Some “over the counter” vitamins for children and young people
|Category||Dose and frequency||Examples of preparations|
|Newborn up to one month||300 - 400 units daily||Abidec, Dalivit, Baby Ddrops NHS ‘Healthy Start’ Vitamins|
|1 month – 18 years||400 units - 1,000 units daily||Abidec, Dalivit, Boots Vitamin D, Ddrops, Holland & Barrett SunviteD3, DLux oral spray, SunVitD3 and Vitabiotics tablets|
Disclaimer: The RCPCH does not endorse any particular commercial product; those listed are examples of products in usage in the UK. Check your local Trust guidelines for specific recommendations.

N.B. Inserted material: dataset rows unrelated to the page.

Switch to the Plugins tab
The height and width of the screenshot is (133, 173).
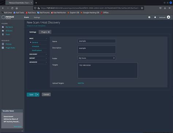click(x=45, y=32)
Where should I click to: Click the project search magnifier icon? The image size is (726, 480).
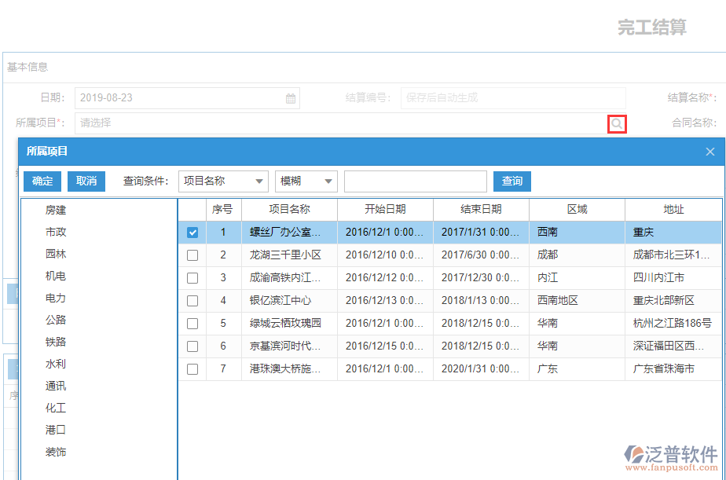pos(616,123)
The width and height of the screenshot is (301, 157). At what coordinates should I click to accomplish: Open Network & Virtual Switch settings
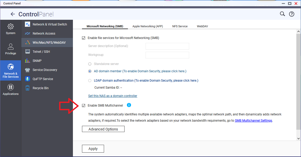[x=50, y=24]
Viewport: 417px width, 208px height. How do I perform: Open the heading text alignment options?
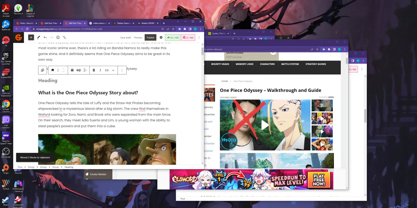coord(85,70)
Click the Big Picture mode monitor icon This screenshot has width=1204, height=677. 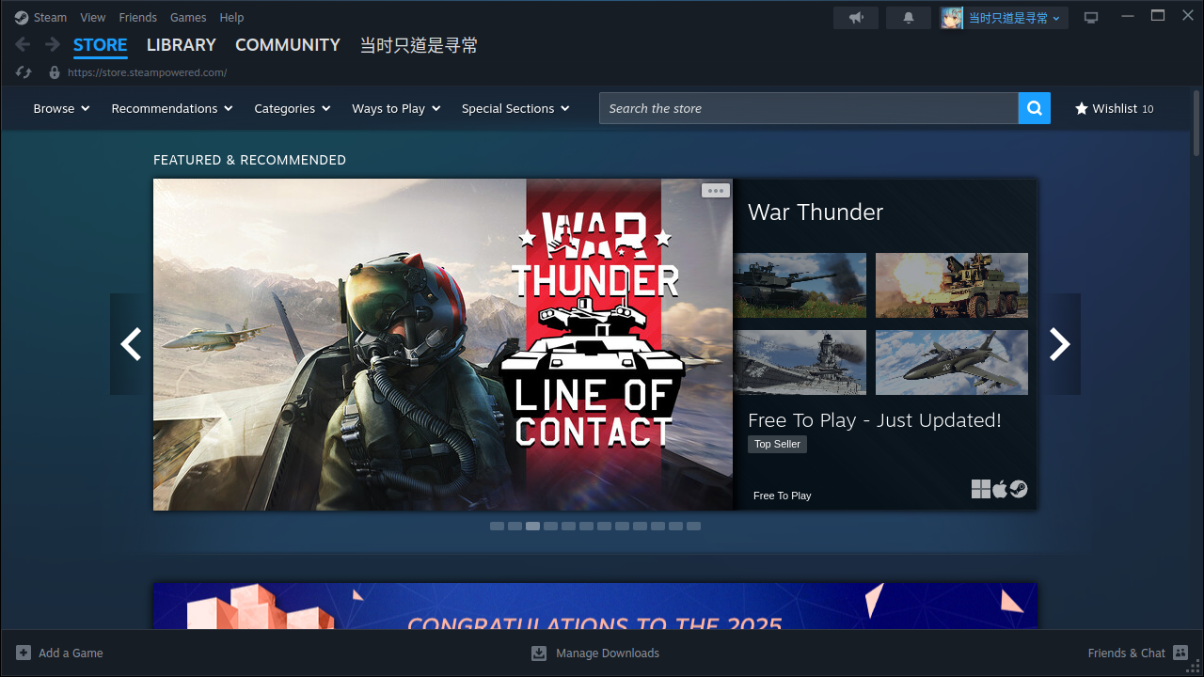coord(1091,18)
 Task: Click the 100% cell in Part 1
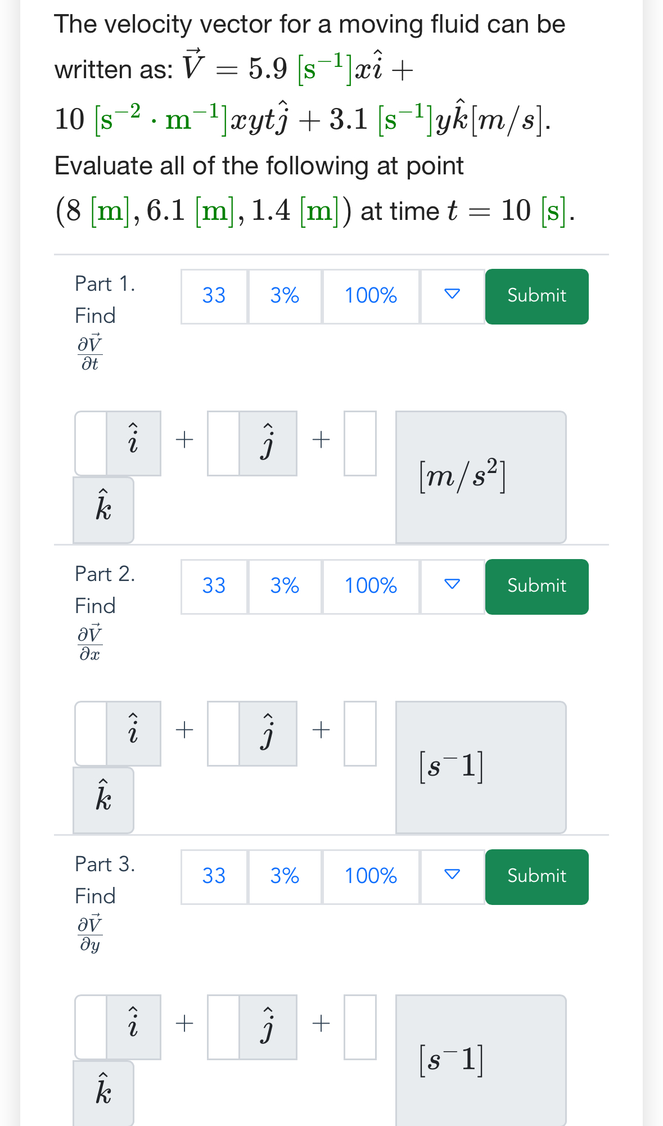[371, 296]
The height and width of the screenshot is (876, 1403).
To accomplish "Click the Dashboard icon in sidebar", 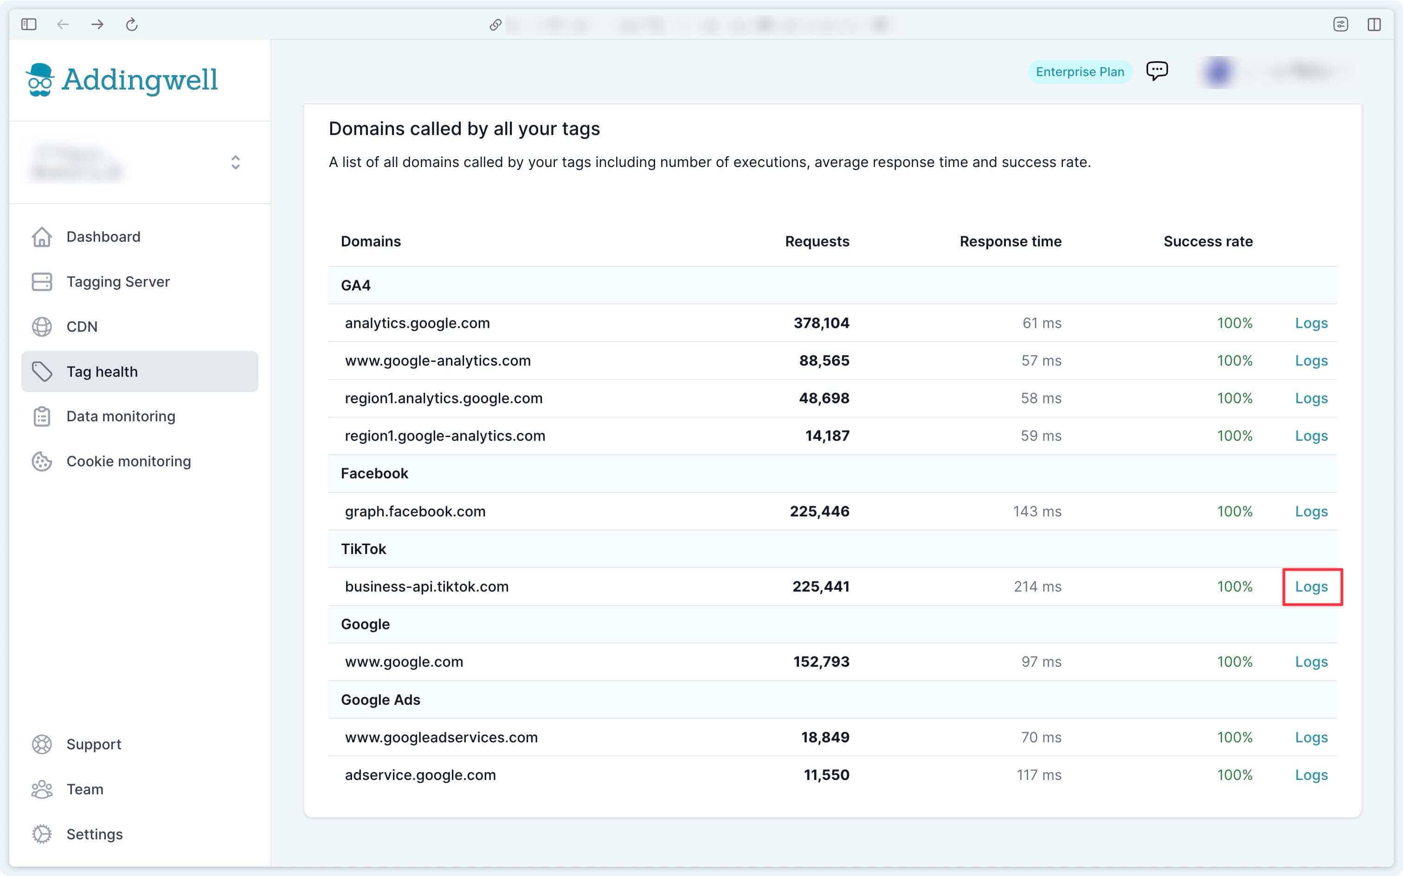I will tap(41, 236).
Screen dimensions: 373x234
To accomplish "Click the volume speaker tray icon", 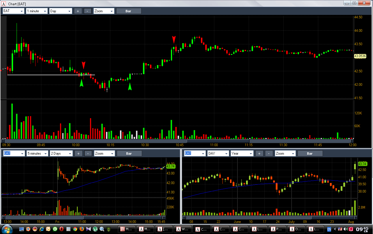I will pos(346,229).
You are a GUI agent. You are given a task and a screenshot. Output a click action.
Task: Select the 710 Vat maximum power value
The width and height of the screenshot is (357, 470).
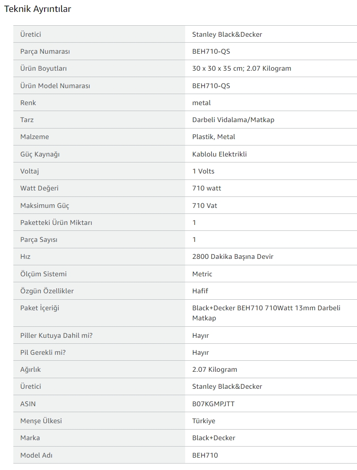pyautogui.click(x=204, y=206)
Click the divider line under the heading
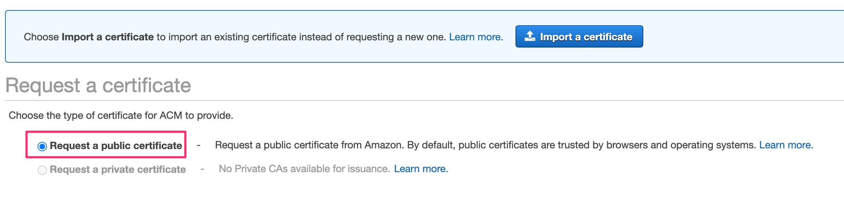844x211 pixels. point(425,100)
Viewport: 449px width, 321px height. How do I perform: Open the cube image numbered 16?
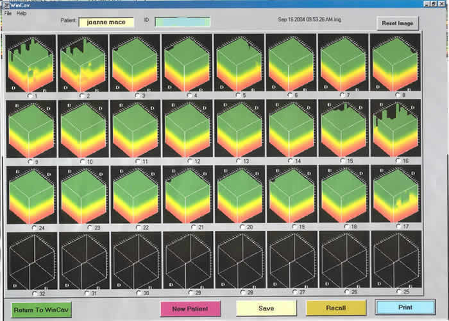(x=395, y=128)
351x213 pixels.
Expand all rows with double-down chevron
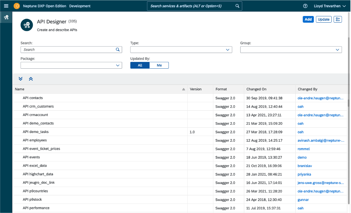click(21, 79)
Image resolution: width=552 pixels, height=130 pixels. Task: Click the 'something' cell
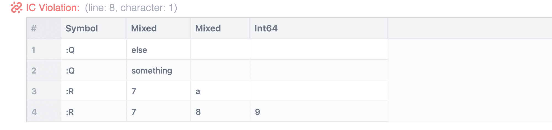click(x=152, y=71)
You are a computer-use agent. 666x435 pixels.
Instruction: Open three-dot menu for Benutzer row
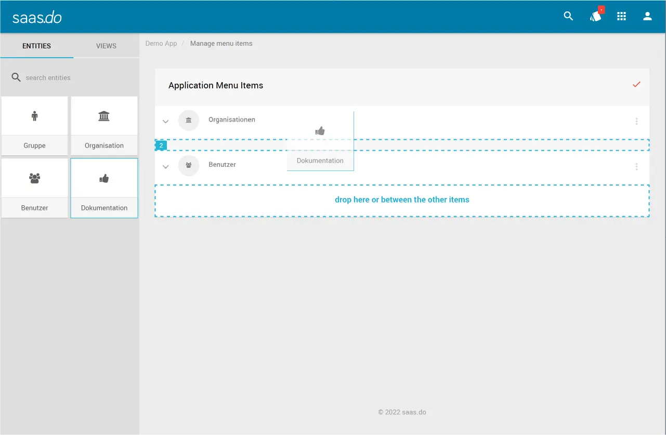coord(636,167)
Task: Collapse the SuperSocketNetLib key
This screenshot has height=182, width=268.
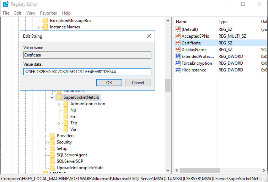Action: [x=52, y=97]
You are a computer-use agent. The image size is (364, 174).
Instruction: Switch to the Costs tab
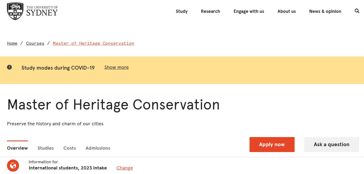coord(70,148)
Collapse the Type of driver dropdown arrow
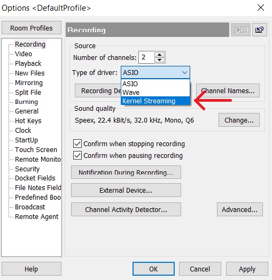 184,72
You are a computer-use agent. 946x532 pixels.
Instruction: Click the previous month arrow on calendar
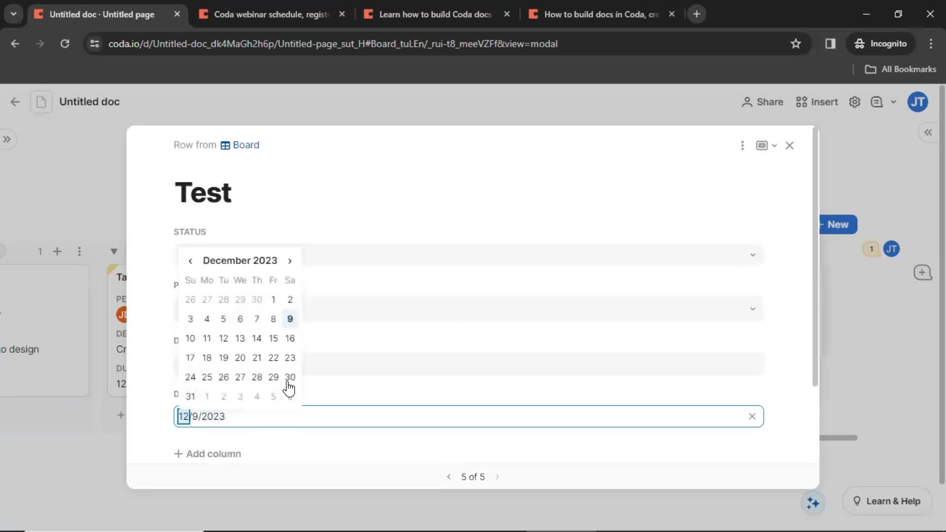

There are two types of Vitamin D: Ergocalciferol (Vitamin D2) and Colecalciferol (Vitamin D3). For daily treatment, both D2 and D3 are equally effective (consensus statement 4). Vitamin D2 is a plant product and Vitamin D3 is obtained from fish or mammals. Nevertheless, many sources of Vitamin D3 are acceptable to vegetarians and those adhering to a Halal or Kosher diet as the main commercial source is lanolin. Lanolin is the oil of sheep's wool and most religious authorities do not class it as a meat product.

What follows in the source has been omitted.